Monday, May 21, 2012

Soupcon du Jour: a problem in science as a System

Science is a 'System' in our society.

Why is it that after countless dollars, we still don't know if HDL cholesterol is good for us or not, or whether drinking coffee is good for us or not, or when and how obesity is defined and/or is good or bad for us, and so many other things of this sort, including a lot of genomics baloney, that clutter up the daily press and drain your taxes?  If we still have to live by the soupcon du jour--the question we ask to day, that we have to ask again and again the way restaurants change their soups du jour, then something's wrong!

It is obvious, we think, that these epidemiological interpretations are misguided because of so many, generally minor, factors contributing to these traits, always changing, not all measured or identified, and so on, that we are just throwing money, skill, and effort at very minor questions that we cannot seem to answer, if the kind of 'answers' we think we seek even exist.  Those answers, from a science point of view, should have general predictive power, and staying power. They should not just be statistically whiz-bang descriptions (not the same as prediction!) of yesterday's events that, since they already happened, we can sample. 

We can predict how fast a rock will fall, but not how fast the risk of disease will fall or why.  That's because gravity (at this level of observation, at least) is a universal law of nature, whereas in the life and health, behavioral and social sciences we're dealing with evolution and its products, and these simply don't follow such taut laws.  We've posted many times on our view that the individual units (e.g., organisms, societies, genomes) are not uniform collections of the kind that, say, gravity or biochemistry deal with.

"If I had a hammer, I'd hammer in the morning...."
With science as a System, there is a whole infrastructure of people and resources who need their salaries, labs, psychological feeling of worth, and so on.  The System, if not its results, have to keep carrying on.  And in any case, because there really are problems to solve, one would not want to shut down the System.  When some new challenge--that really is important--came along, we'd not have the resources to address it.

But there are plenty of problems for science to face as it is, yet much of normal workaday science is essentially making up problems because, as scientists sometimes privately say "this is what I do!" whether or not it's answering questions adequately.  We can't each retrain all the time, to be qualified to address problems that really need addressing.  Or can we?

If it's a problem, is there a solution?
Maybe this is just  how human societies of our type happen to work, when 99% of us live in cities and offices rather than on farms.  We have to seem to do something to justify our very unequal claim to resources, and by which we make the other 1%-ers work hard to supply our needs (these 1%-ers).  Hierarchies need at least some patina of justification.

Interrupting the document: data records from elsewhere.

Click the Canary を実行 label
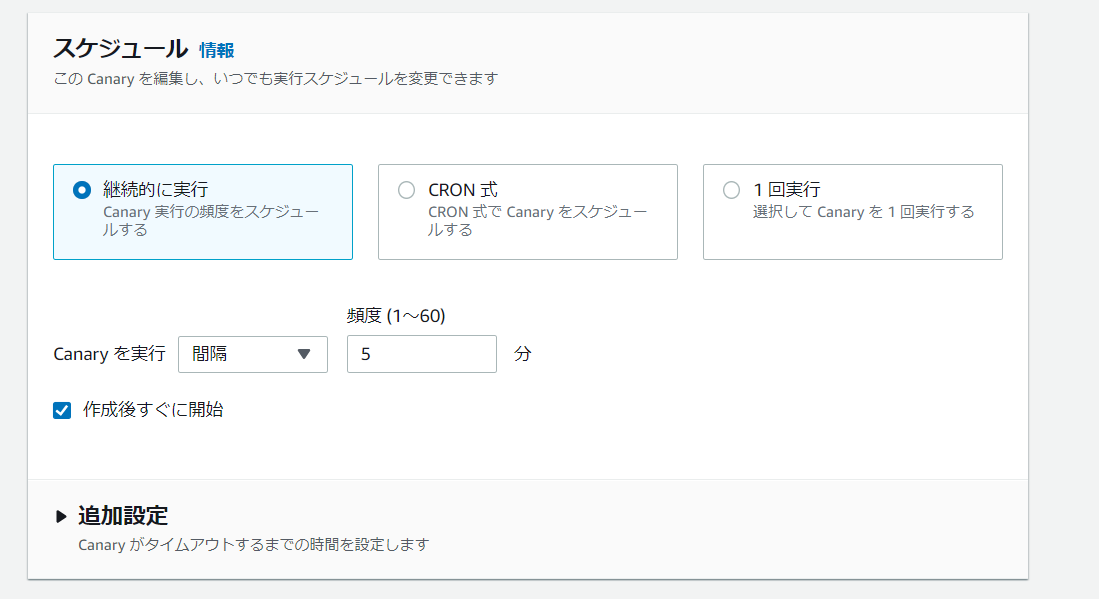pyautogui.click(x=109, y=354)

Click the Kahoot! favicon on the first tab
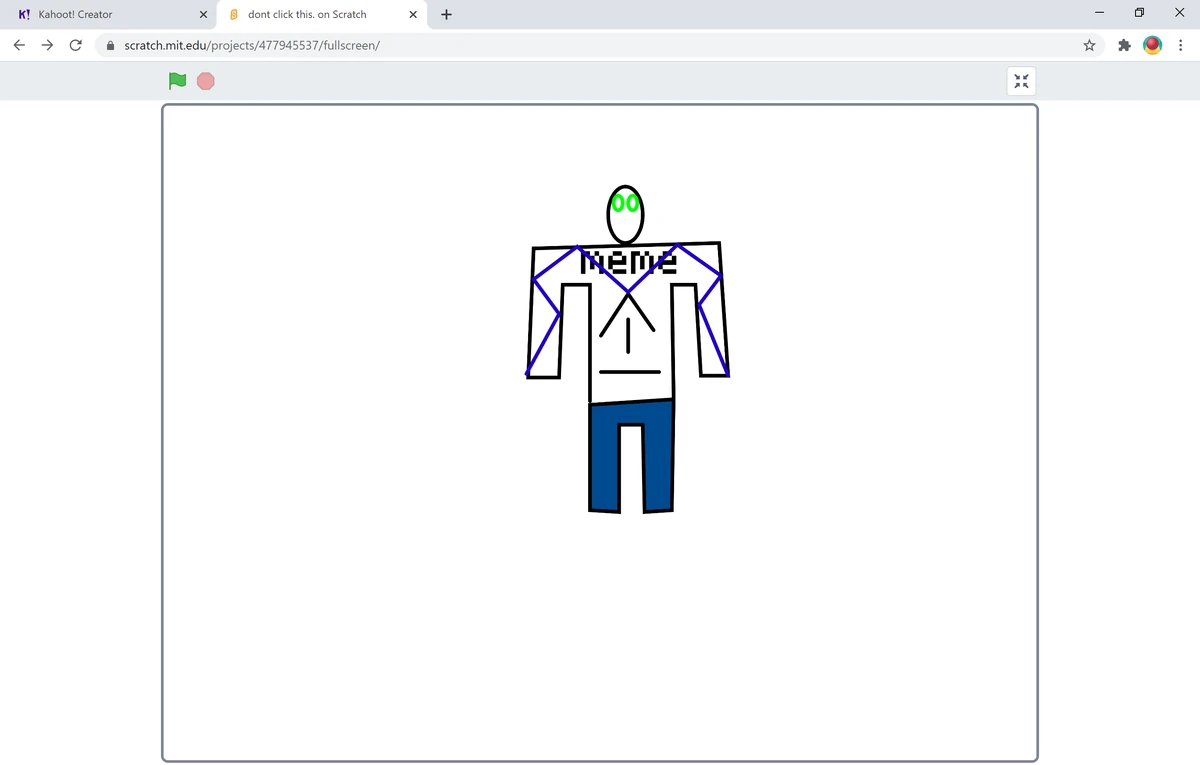tap(23, 14)
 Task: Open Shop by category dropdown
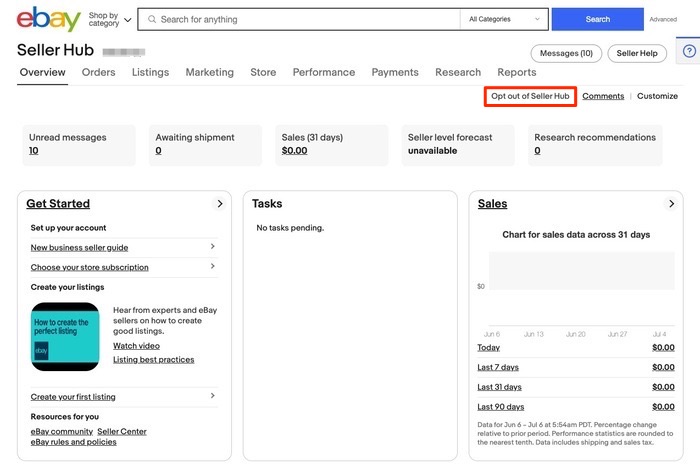pos(110,19)
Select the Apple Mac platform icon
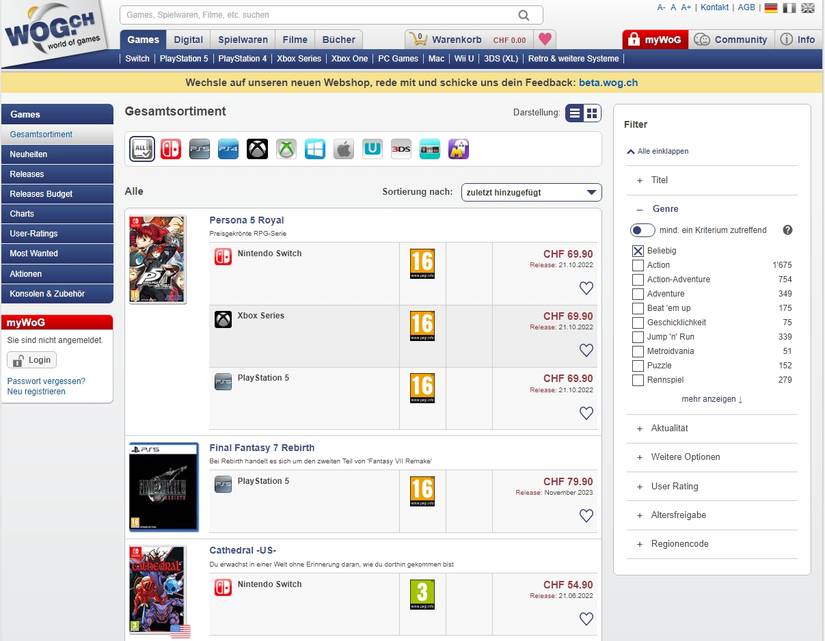The image size is (825, 641). [344, 149]
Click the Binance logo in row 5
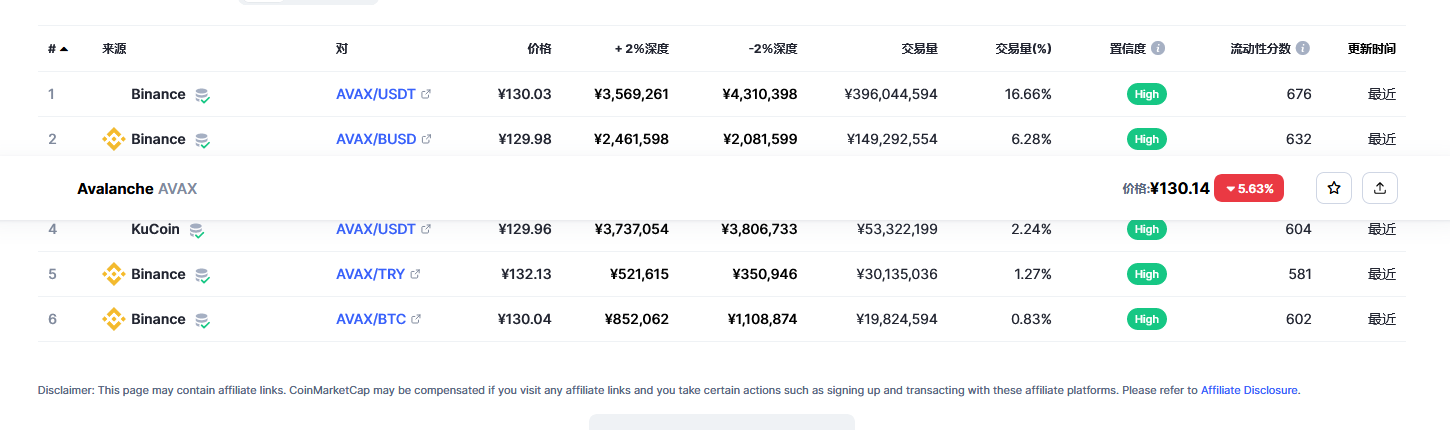Screen dimensions: 1450x430 click(114, 274)
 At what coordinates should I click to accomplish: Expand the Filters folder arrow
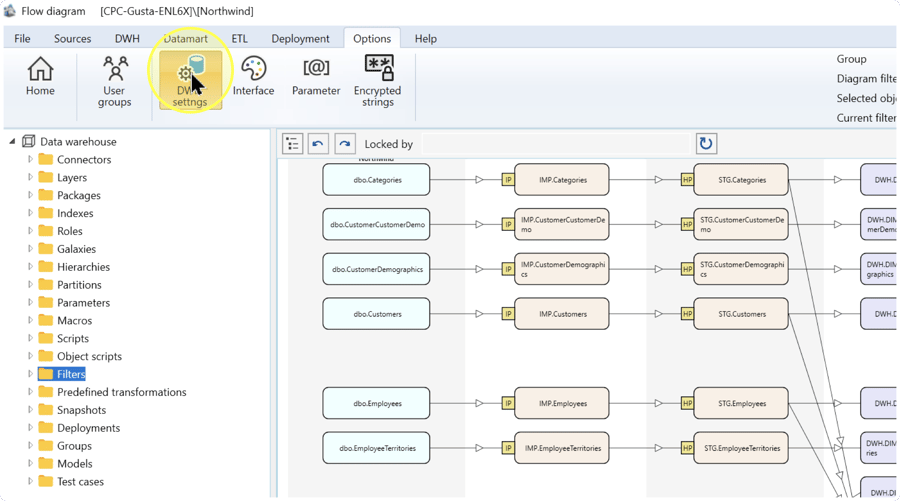(x=30, y=374)
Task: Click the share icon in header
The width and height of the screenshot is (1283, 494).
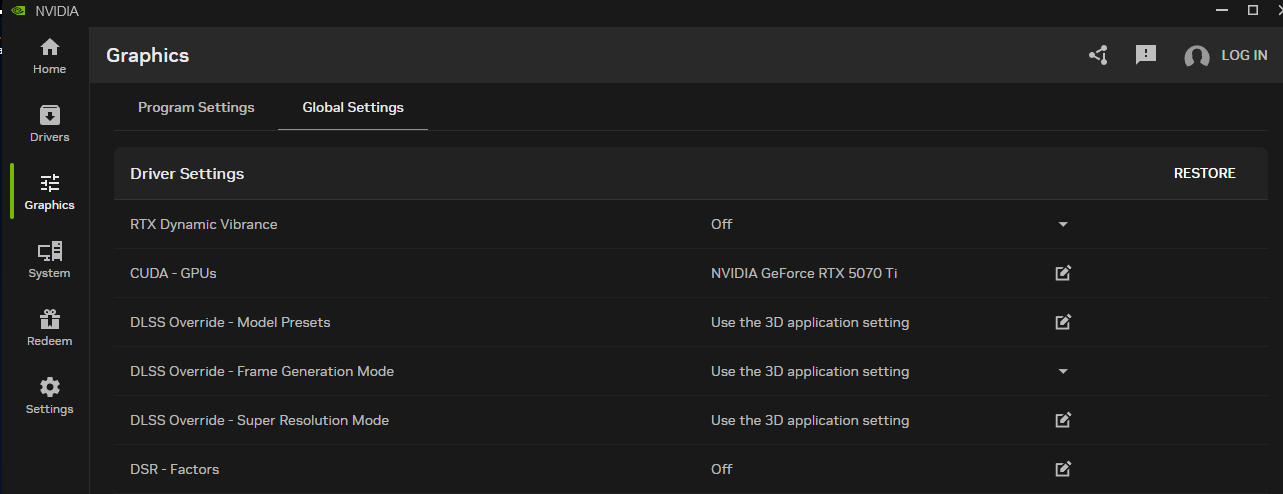Action: (x=1098, y=56)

So, in that sense, there's no problem.  Like any other industry or System (including farming and mining), we have our members and structures and committed resources.  Most of anything individual humans do is chaff, science being no exception.  Science is certainly able to do great things on occasion, even if we can't order them up the way you order a burger at McFood and expect it delivered quickly.  And when it comes to technology (not the same as basic science), we're marvelous creatures.

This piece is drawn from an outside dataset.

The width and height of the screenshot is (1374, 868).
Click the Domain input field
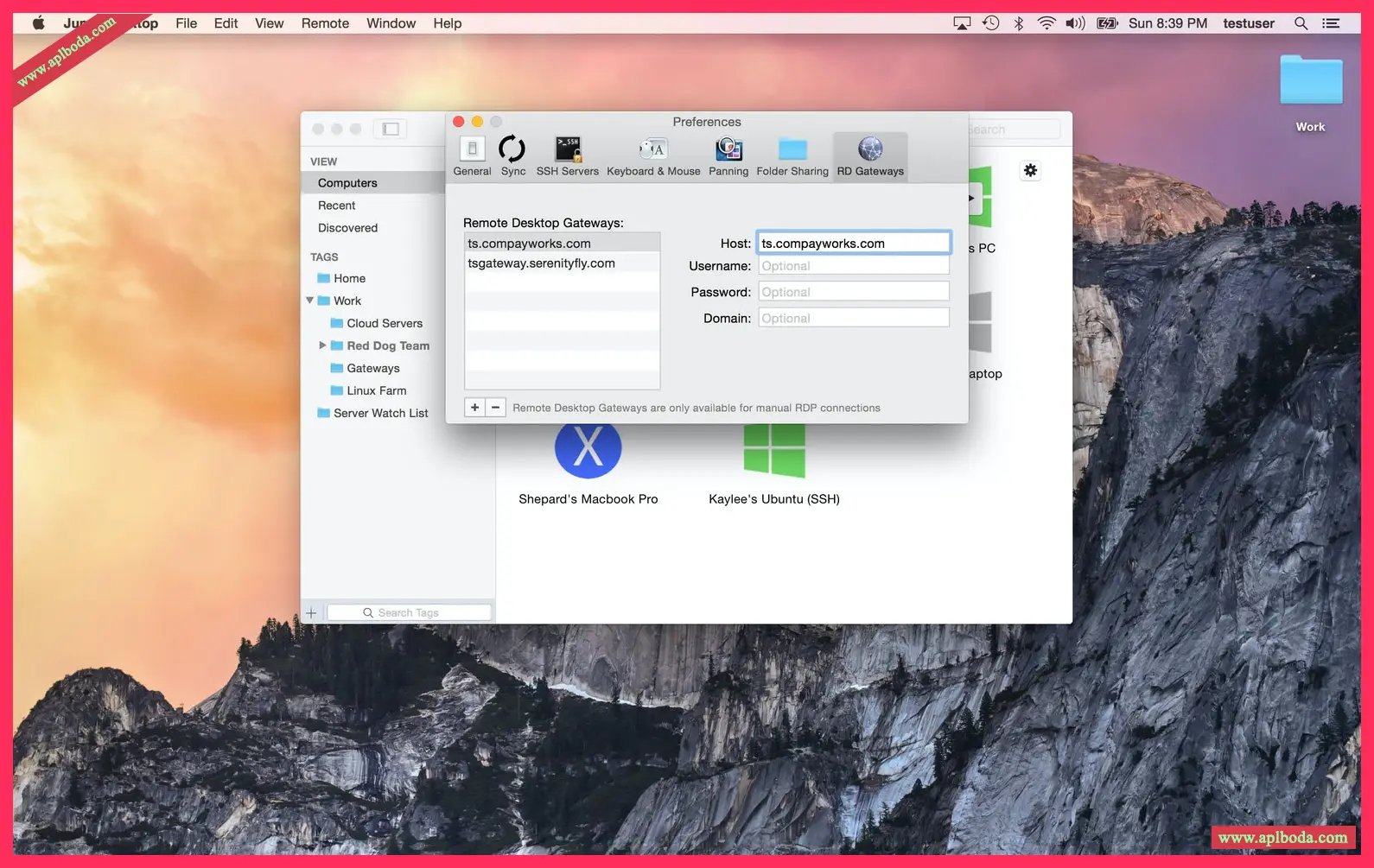pos(853,319)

But if there is a problem in that we are so inertial, incremental, and conservative in that sense, is there a solution?  A solution would be a way of directing resources much more efficiently and effectively toward scientific questions of real importance, without the ready reserve we need to address the next surprise question (environment, epidemic, war, etc.) that we may face unpredictably.  Is our army of specialists like a huge tanker that simply can't be turned around, or could we establish incentives or something that would enable more innovative and creative careers, that are safe and predictable enough that people would want to pursue them?  We have no answer.  Maybe there isn't one.  Maybe the soupcon du jour--the suspicion of the day that we can design huge studies to address til some new trivium comes along--is just how things have to be.